The pipeline starts with the surfaceome, the set of every protein sitting on the outside of a cell where an immune receptor can grab it, drawn from single-cell RNA sequencing of four publicly available skin cancer datasets and supplemented with public antigen databases. That produces more than 10,000 candidates. The team then layered three filters: tumor composition (is the protein present on cancer cells rather than surrounding stroma?), tissue specificity (does it stay quiet on healthy organs?), and clinical feasibility (can it be turned into a working CAR?). Each filter is run through a frontier large language model, with the authors running roughly 1,000 independent simulations to reduce the chance of the model inventing plausible-sounding but wrong answers (Cell00651-3)).
What comes out the other end is a shortlist a human expert team can read in an afternoon. The Penn group says the framework moved from raw surfaceome to ranked candidate in weeks, where conventional antigen discovery has typically taken months to years. Lead author Daniel Baker, who completed his PhD at Penn in December 2025, did the work under Carl June, the oncologist whose lab developed the first FDA-approved CAR-T therapy, and cardiologist Zoltan Arany. Sikander Hayat of RWTH Aachen University is a co-corresponding author, with collaborators at the Icahn School of Medicine at Mount Sinai (GEN).
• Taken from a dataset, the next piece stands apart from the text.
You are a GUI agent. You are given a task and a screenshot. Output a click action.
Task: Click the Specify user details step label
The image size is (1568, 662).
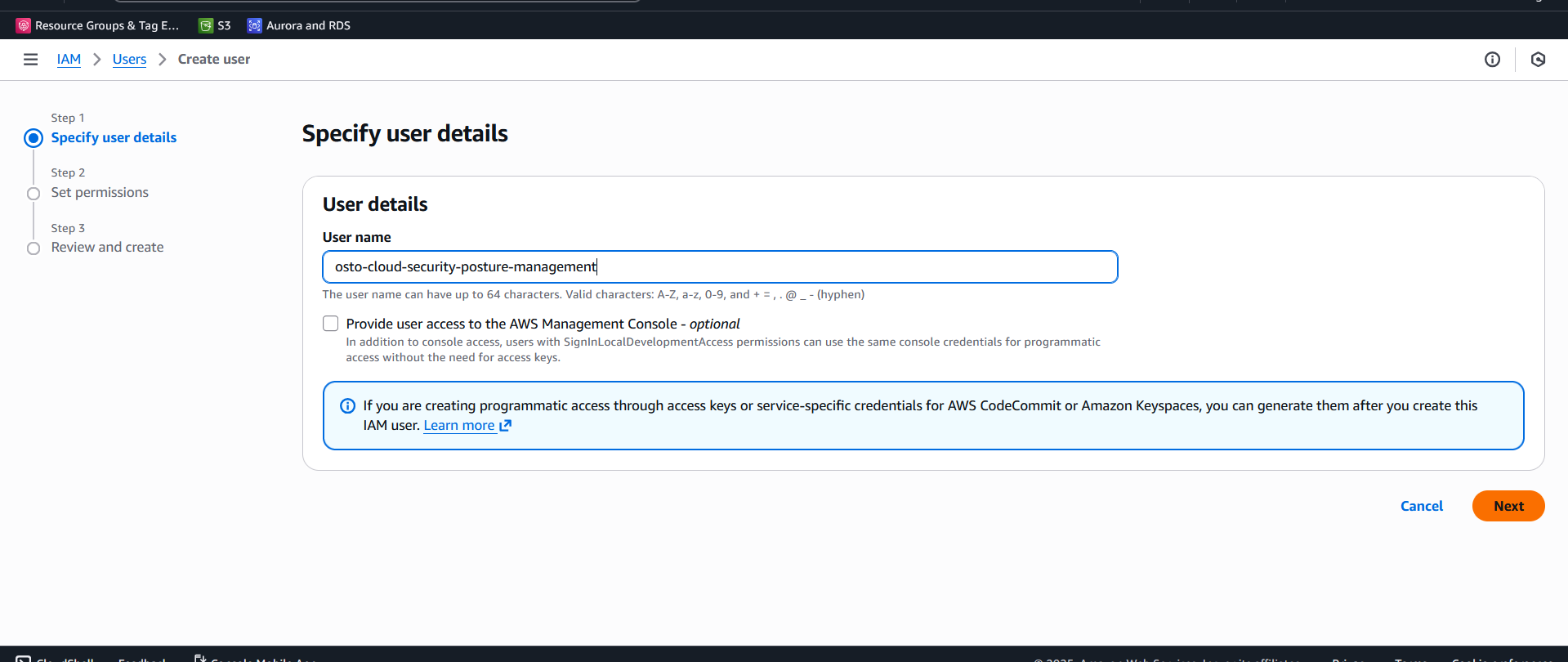point(114,137)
The preclinical results are the part of the paper designed to be stress-tested. Engineered T cells bearing a GPNMB-targeting receptor shrank or cleared tumors in mouse models of melanoma, monoblastic leukemia, and colorectal adenocarcinoma, three tumors spanning skin, blood, and colon tissue. The team's framing is careful. GPNMB CAR-T is now being moved toward formal preclinical safety work, including the toxicology studies an IND filing requires, with the goal of clinical translation (Cell00651-3)).
Two limits sit on top of those results. First, no human has yet received a GPNMB CAR-T cell. On-target, off-tumor toxicity, which is the side effect that happens when an engineered T cell also hits a vital organ that quietly expresses the same antigen, has repeatedly stalled solid-tumor CAR-T trials, and the tissue-specificity filter in this workflow is the very screen meant to prevent that. Second, the authors' claim that this is among the first uses of large language models in CAR-T discovery is a positioning claim, not a measured benchmark. Whether the workflow is meaningfully better than classical antigen triage depends on which comparisons get published next. Funding for the work came from the NIH, the Centurion Foundation Innovation Fund, the Parker Institute for Cancer Immunotherapy, and the Norman and Selma Kron Endowed Fellowship (News-Medical).
The watch item is the timeline. Penn has not announced an IND filing, but the workflow is published in full and the team has said it plans to extend the same pipeline to other tumor types. The next independent checkpoint is whether another lab can reproduce the GPNMB nomination from the public surfaceome data. The one after that is whether the same antigen holds up against a human tumor in a first-in-human trial.